From those 205 companies, 65 have raised funding totalling $379 million. 63% of those are classified as “Seed“, which is to be expected given the short life of the companies to date.
However, most that $379m is invested in just a small number of companies:
- Commonwealth Fusion ($115m raised), USA – fusion energy.
- VOI Technology ($89m raised), Sweden – transport (scooters).
- Dandelion Energy ($22.5m raised), USA – consumer geothermal.
- Zer0 Box ($14.9m raised), China – packaging.
- Deep Isolation ($14.1m raised), USA) – nuclear waste management.
Cleantech sub-sector investment
Energy and transportation probably have the most media hype of the cleantech sub-sectors, but there are a broad range of other sub-sectors with startup activity.
By total number of companies founded in the last 3 years, the largest sub-sectors are:
- Transport – 23 companies
- Energy Generation – 11 companies
- Energy Efficiency – 11 companies
- Water – 8 companies
- Battery – 7 companies
- Waste Management – 7 companies
And by total amount of funding raised:
- Energy Generation – $157m
- Transport – $90m
- Packaging – $17m
- Chemicals – $14m
- Nuclear Waste – $14m
- Battery – $11m
Where are cleantech companies being founded and funded?
As expected, the US dominates both in terms of the number of cleantech companies founded over the last 3 years (48, 36% of all companies), and by how much they have raised in total funding ($180m, 53% of total funding).
Other countries represented in the list include Brazil, Sweden, France, Estonia, Singapore, Turkey and India.
What has been happening with cleantech startups over the last 3 years?
Looking through all the startups founded in cleantech over the last 3 years shows a few interesting things:
- There are 140 companies without any form of funding, or that have not disclosed their funding yet. This is to be expected for the very early companies because they will not have reached a stage where they can raise funding yet. There is a spike of companies who have raised funding around 12-18 months ago but the absolute numbers are still low.
- I would expect cleantech companies to be using pre-seed or seed money to commercialise their technology, then raise larger rounds to scale. For example, Commonwealth Fusion was founded in 2017 and raised a $115m Series A in Jun 2019 but it was announced they had raised a smaller, undisclosed amount in Sept 2018. The product is a spin-out from MIT based on decades of research. Venture funding is ideal for one purpose – commercialisation.
- It is not surprising to find companies working in energy generation, solar and batteries, but there are some more unusual companies including several flying taxi startups e.g. Ascendance Flight Technologies.
- Startups that have raised the most tend to be in the US, unless they are localising products that have already been successful in the US e.g. VOI Technology ($89m raised) for electric scooters in Sweden.
- The US dominates both in the total number of companies and the total funding raised, although cleantech investors are broadening their geographic reach such as Breakthrough Energy Ventures who announced their €100m European fund in May 2019.

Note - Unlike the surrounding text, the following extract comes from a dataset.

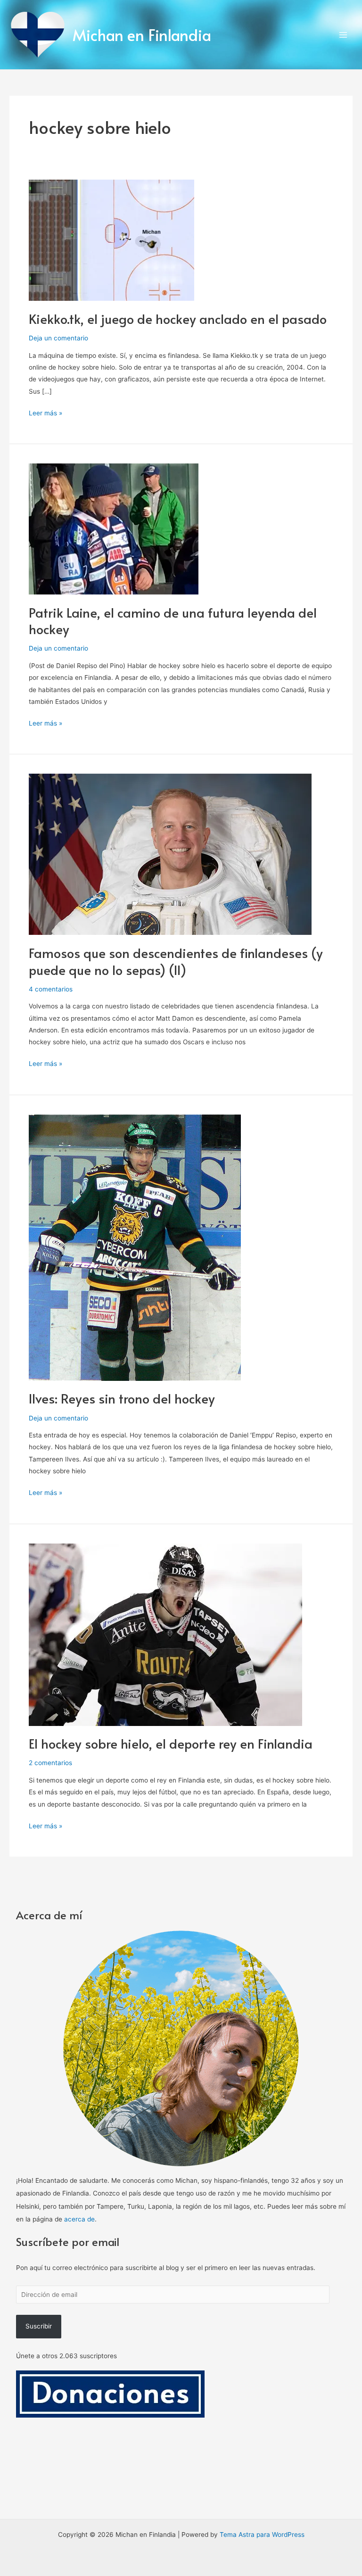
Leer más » (45, 412)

- Certain countries have a higher density of specific, specialist startups e.g. 2 of the 3 packaging startups – Zer0 Box and Huidu – are based in China.

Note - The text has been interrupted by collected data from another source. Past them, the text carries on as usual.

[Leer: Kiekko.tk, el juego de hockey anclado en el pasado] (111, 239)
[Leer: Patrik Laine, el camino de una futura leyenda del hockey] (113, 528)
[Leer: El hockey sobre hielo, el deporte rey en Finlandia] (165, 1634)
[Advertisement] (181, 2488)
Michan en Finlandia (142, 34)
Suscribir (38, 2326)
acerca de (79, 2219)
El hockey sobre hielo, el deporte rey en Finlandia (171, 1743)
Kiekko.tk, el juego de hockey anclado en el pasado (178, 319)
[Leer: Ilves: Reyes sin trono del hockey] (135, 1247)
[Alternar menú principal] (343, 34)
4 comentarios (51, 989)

This supports my hypothesis that there is very little competition within cleantech compared to other startup sectors, but where there is competition cleantech follows the same rule as in SaaS: the top companies raise huge rounds because the winner takes most.

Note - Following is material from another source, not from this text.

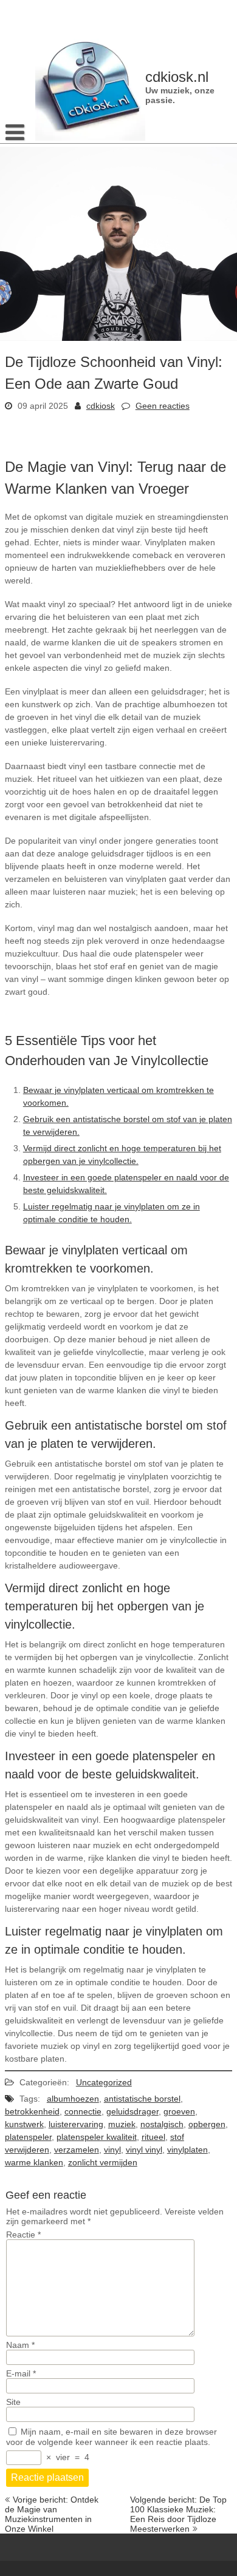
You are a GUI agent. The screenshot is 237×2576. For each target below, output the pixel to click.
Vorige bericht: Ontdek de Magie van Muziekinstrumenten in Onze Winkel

Investors also need to be careful that they are funding companies that are building a commercial product and not just continuing the funding of a technology that should still be in the R&D phase. From looking at the startup websites of many of the companies in the list, I got the impression that quite a lot were still very early and might be better as research projects rather than for-profit companies. This contrasts with SaaS where companies can launch with a very early MVP but still have a commercial product that can be sold immediately.